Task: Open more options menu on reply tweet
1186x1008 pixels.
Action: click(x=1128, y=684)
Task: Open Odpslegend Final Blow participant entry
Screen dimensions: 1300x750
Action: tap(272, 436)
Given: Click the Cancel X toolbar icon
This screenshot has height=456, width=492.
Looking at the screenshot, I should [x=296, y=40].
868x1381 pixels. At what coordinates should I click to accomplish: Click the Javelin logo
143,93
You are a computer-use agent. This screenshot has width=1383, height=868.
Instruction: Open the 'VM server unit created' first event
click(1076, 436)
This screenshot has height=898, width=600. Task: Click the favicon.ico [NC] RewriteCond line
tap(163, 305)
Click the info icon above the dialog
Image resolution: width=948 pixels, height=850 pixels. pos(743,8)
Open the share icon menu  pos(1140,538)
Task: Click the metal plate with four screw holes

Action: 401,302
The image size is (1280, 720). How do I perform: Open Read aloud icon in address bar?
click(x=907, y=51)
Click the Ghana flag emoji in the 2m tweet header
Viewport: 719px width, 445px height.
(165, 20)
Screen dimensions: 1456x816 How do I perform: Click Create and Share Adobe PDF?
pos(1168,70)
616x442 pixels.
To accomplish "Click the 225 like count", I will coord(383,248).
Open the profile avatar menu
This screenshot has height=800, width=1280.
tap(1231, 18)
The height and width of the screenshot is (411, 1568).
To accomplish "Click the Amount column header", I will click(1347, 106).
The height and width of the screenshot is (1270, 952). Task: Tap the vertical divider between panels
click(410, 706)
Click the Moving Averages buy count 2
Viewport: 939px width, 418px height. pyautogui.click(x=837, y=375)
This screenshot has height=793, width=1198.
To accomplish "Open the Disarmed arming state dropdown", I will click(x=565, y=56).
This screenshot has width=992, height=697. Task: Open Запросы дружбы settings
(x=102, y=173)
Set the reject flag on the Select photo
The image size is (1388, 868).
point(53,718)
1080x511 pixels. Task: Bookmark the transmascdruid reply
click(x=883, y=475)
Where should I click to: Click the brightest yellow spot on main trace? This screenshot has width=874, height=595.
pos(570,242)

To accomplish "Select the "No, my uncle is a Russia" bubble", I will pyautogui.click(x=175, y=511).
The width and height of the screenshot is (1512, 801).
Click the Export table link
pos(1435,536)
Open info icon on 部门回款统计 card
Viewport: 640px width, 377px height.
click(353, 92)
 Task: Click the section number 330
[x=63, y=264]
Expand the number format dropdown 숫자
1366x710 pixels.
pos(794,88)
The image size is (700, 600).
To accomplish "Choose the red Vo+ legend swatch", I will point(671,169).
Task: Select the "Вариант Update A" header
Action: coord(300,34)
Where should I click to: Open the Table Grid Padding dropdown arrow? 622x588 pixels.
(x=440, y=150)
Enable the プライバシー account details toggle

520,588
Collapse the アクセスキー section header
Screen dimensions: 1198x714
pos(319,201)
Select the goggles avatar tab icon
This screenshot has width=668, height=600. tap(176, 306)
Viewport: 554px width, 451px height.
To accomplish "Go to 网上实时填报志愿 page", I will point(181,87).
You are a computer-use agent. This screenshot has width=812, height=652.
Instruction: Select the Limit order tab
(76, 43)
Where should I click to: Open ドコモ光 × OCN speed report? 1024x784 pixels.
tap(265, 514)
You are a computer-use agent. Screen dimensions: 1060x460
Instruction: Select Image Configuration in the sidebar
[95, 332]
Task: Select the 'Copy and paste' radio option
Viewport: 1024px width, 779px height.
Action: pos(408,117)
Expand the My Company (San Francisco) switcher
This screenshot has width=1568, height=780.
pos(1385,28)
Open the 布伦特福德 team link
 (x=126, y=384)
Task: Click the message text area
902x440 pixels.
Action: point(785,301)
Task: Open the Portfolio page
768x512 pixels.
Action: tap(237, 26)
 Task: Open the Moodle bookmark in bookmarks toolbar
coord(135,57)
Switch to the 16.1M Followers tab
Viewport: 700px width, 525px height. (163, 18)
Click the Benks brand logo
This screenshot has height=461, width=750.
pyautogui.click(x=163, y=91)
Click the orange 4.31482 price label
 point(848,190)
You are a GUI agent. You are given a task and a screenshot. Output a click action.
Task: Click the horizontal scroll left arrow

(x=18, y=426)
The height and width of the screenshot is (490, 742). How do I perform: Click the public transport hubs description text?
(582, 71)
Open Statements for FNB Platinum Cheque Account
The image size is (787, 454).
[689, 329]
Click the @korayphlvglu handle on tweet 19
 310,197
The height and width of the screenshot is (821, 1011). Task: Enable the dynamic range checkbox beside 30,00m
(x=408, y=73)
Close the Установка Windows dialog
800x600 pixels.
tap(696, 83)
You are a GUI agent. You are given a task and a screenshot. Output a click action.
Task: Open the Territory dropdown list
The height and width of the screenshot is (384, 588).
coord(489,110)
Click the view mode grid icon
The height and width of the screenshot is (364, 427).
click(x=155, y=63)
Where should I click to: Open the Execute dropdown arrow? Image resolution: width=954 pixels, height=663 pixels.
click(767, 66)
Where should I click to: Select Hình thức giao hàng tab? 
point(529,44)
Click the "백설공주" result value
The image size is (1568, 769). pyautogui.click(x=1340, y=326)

# [Required work]
Copy the whole listing out exactly, so that every line matches what is above.

# [Solution to this problem]
Task: Open more options menu on reply tweet
1186x1008 pixels.
Action: click(x=1128, y=684)
Task: Open Odpslegend Final Blow participant entry
Screen dimensions: 1300x750
Action: tap(272, 436)
Given: Click the Cancel X toolbar icon
This screenshot has height=456, width=492.
Looking at the screenshot, I should [x=296, y=40].
868x1381 pixels. At what coordinates should I click to accomplish: Click the Javelin logo
143,93
You are a computer-use agent. This screenshot has width=1383, height=868.
Instruction: Open the 'VM server unit created' first event
click(1076, 436)
This screenshot has height=898, width=600. Task: Click the favicon.ico [NC] RewriteCond line
tap(163, 305)
Click the info icon above the dialog
Image resolution: width=948 pixels, height=850 pixels. pos(743,8)
Open the share icon menu  pos(1140,538)
Task: Click the metal plate with four screw holes

Action: 401,302
The image size is (1280, 720). How do I perform: Open Read aloud icon in address bar?
click(x=907, y=51)
Click the Ghana flag emoji in the 2m tweet header
Viewport: 719px width, 445px height.
(165, 20)
Screen dimensions: 1456x816 How do I perform: Click Create and Share Adobe PDF?
pos(1168,70)
616x442 pixels.
To accomplish "Click the 225 like count", I will coord(383,248).
Open the profile avatar menu
This screenshot has height=800, width=1280.
tap(1231, 18)
The height and width of the screenshot is (411, 1568).
To accomplish "Click the Amount column header", I will click(1347, 106).
The height and width of the screenshot is (1270, 952). Task: Tap the vertical divider between panels
click(410, 706)
Click the Moving Averages buy count 2
Viewport: 939px width, 418px height. pyautogui.click(x=837, y=375)
This screenshot has height=793, width=1198.
To accomplish "Open the Disarmed arming state dropdown", I will click(x=565, y=56).
This screenshot has width=992, height=697. Task: Open Запросы дружбы settings
(x=102, y=173)
Set the reject flag on the Select photo
The image size is (1388, 868).
point(53,718)
1080x511 pixels. Task: Bookmark the transmascdruid reply
click(x=883, y=475)
Where should I click to: Click the brightest yellow spot on main trace? This screenshot has width=874, height=595.
pos(570,242)

To accomplish "Select the "No, my uncle is a Russia" bubble", I will pyautogui.click(x=175, y=511).
The width and height of the screenshot is (1512, 801).
Click the Export table link
pos(1435,536)
Open info icon on 部门回款统计 card
Viewport: 640px width, 377px height.
click(353, 92)
 Task: Click the section number 330
[x=63, y=264]
Expand the number format dropdown 숫자
1366x710 pixels.
pos(794,88)
The image size is (700, 600).
To accomplish "Choose the red Vo+ legend swatch", I will point(671,169).
Task: Select the "Вариант Update A" header
Action: coord(300,34)
Where should I click to: Open the Table Grid Padding dropdown arrow? 622x588 pixels.
(x=440, y=150)
Enable the プライバシー account details toggle

520,588
Collapse the アクセスキー section header
Screen dimensions: 1198x714
pos(319,201)
Select the goggles avatar tab icon
This screenshot has width=668, height=600. tap(176, 306)
Viewport: 554px width, 451px height.
To accomplish "Go to 网上实时填报志愿 page", I will point(181,87).
You are a computer-use agent. This screenshot has width=812, height=652.
Instruction: Select the Limit order tab
(76, 43)
Where should I click to: Open ドコモ光 × OCN speed report? 1024x784 pixels.
tap(265, 514)
You are a computer-use agent. Screen dimensions: 1060x460
Instruction: Select Image Configuration in the sidebar
[95, 332]
Task: Select the 'Copy and paste' radio option
Viewport: 1024px width, 779px height.
Action: pos(408,117)
Expand the My Company (San Francisco) switcher
This screenshot has width=1568, height=780.
pos(1385,28)
Open the 布伦特福德 team link
 (x=126, y=384)
Task: Click the message text area
902x440 pixels.
Action: point(785,301)
Task: Open the Portfolio page
768x512 pixels.
Action: tap(237, 26)
 Task: Open the Moodle bookmark in bookmarks toolbar
coord(135,57)
Switch to the 16.1M Followers tab
Viewport: 700px width, 525px height. (163, 18)
Click the Benks brand logo
This screenshot has height=461, width=750.
pyautogui.click(x=163, y=91)
Click the orange 4.31482 price label
 point(848,190)
You are a GUI agent. You are given a task and a screenshot. Output a click action.
Task: Click the horizontal scroll left arrow

(x=18, y=426)
The height and width of the screenshot is (490, 742). How do I perform: Click the public transport hubs description text?
(582, 71)
Open Statements for FNB Platinum Cheque Account
The image size is (787, 454).
[689, 329]
Click the @korayphlvglu handle on tweet 19
 310,197
The height and width of the screenshot is (821, 1011). Task: Enable the dynamic range checkbox beside 30,00m
(x=408, y=73)
Close the Установка Windows dialog
800x600 pixels.
tap(696, 83)
You are a GUI agent. You are given a task and a screenshot. Output a click action.
Task: Open the Territory dropdown list
The height and width of the screenshot is (384, 588).
coord(489,110)
Click the view mode grid icon
The height and width of the screenshot is (364, 427).
click(x=155, y=63)
Where should I click to: Open the Execute dropdown arrow? Image resolution: width=954 pixels, height=663 pixels.
click(767, 66)
Where should I click to: Select Hình thức giao hàng tab? 
point(529,44)
Click the "백설공주" result value
The image size is (1568, 769). pyautogui.click(x=1340, y=326)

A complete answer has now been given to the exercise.